De acordo com o BC, na etapa de estudos, os termos da norma foram amplamente discutidos com as entidades representativas das instituições financeiras e demais autorizadas, inclusive por meio de três consultas públicas e reuniões com os segmentos mais afetados. Para o regulador, o prazo de 2025 é “suficiente para que as instituições façam todas as adequações necessárias em suas rotinas e sistemas, de modo que tenhamos uma transição suave e segura para o novo marco regulatório”.

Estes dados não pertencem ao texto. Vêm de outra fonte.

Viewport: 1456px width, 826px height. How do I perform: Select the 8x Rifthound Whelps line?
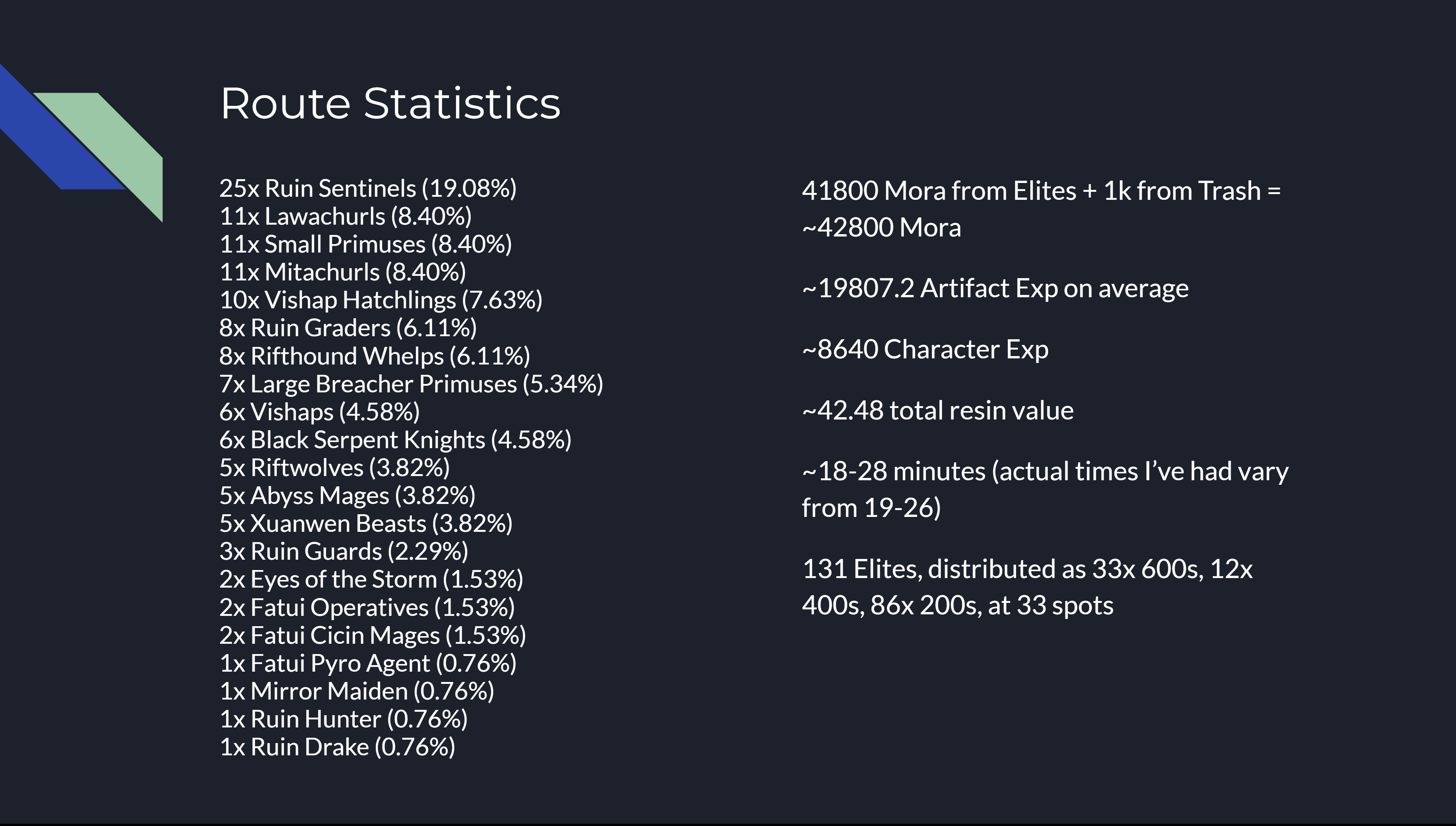(x=374, y=356)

Para Everton Gonçalves, superintendente da assessoria econômica da Associação Brasileira de Bancos (ABBC), o prazo é suficiente mesmo para os bancos de menor porte, mas ele não descarta que instituições de nicho possam ter dificuldades. “As regras também são divididas por tipo de carteira, então algum banco, dependendo do tipo de atuação, pode ser mais atingido que outros”, diz.

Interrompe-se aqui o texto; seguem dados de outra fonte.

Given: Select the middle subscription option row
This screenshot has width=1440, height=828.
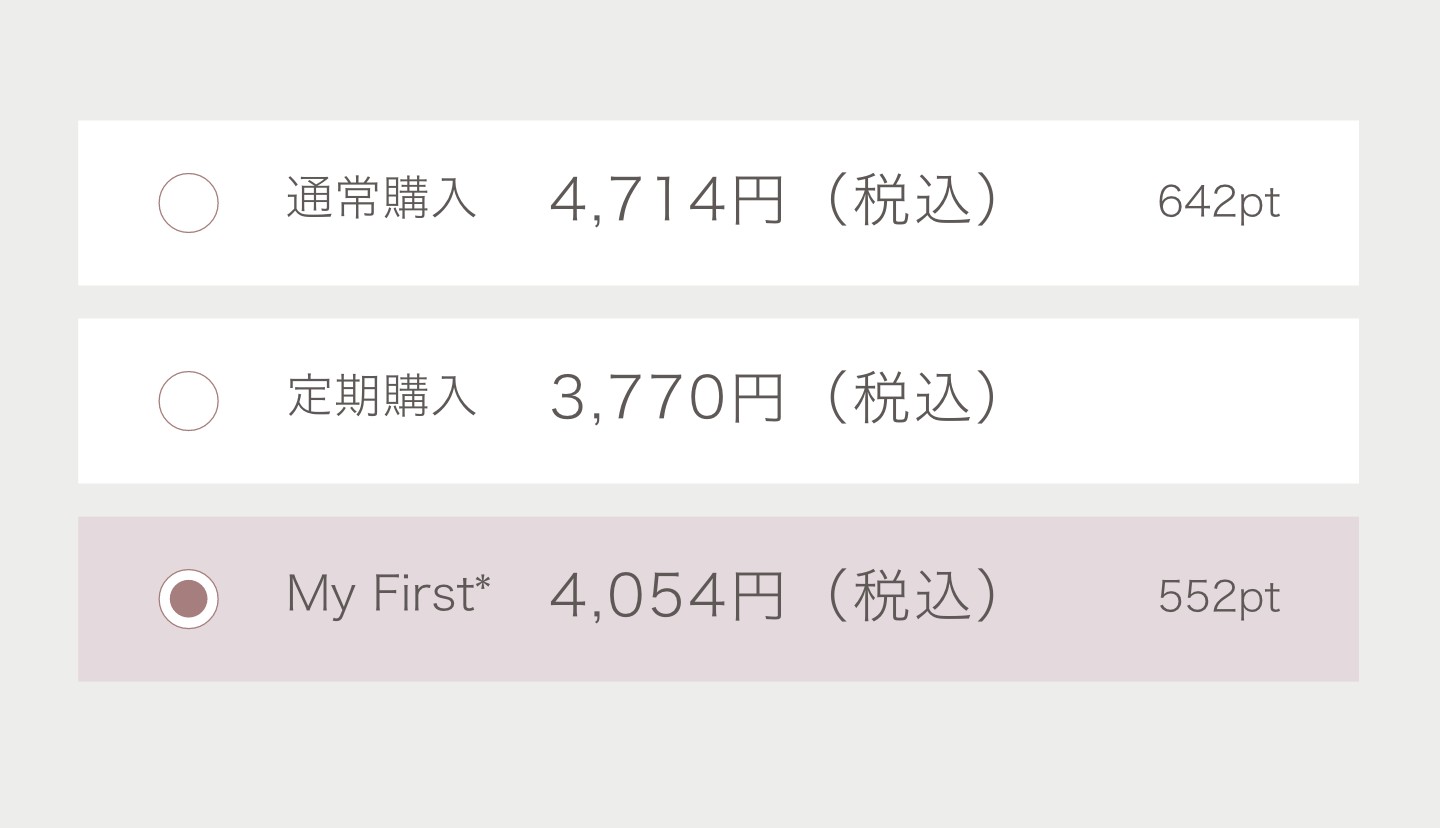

Gonçalves diz que a possibilidade de instituições do segmento S4 optarem pela versão completa no cálculo das provisões (e não pela simplificada) foi um pleito da ABBC, pois muitos bancos estrangeiros que atuam no país estão familiarizados com o padrão IFRS.
Douglas de Oliveira, responsável pela área de serviços financeiros da auditoria Mazars, lembra que os grandes bancos já têm colchões de provisões acima do mínimo regulatório, mas algumas instituições que trabalham mais perto desse limite podem ser obrigadas a fazer complementos mais significativos.
Oliveira explica que os grandes bancos já são obrigados a divulgar o resultado anual em IFRS desde 2016, em função do CPC 48. Entretanto, para os outros bancos a mudança vai exigir bastante trabalho. “Os bancos podem levar uns dois anos para se adaptar. Isso mexe bastante com a estrutura, é preciso fazer a lição de casa para entender todo o perfil da sua carteira, como se comportou no passado. E os bancos muitas vezes têm sistemas legados. Agora vão ter que colocar tudo em um repositório e trabalhar com novas informações”.
Outro ponto importante que o mercado espera o BC definir, e que deve vir na forma de um projeto de lei, é tornar dedutível do imposto de renda pelo menos o piso estabelecido para cada categoria de provisão no estágio 3. A definição desses patamares não é simples. Se o BC definir pisos pequenos, não resolve o problema da criação de créditos tributários. Se estabelecer pisos muito elevados, permitirá uma dedutibilidade maior, mas isso também exigiria provisões mais altas, que podem não ser tão necessárias e afetar os resultados dos bancos.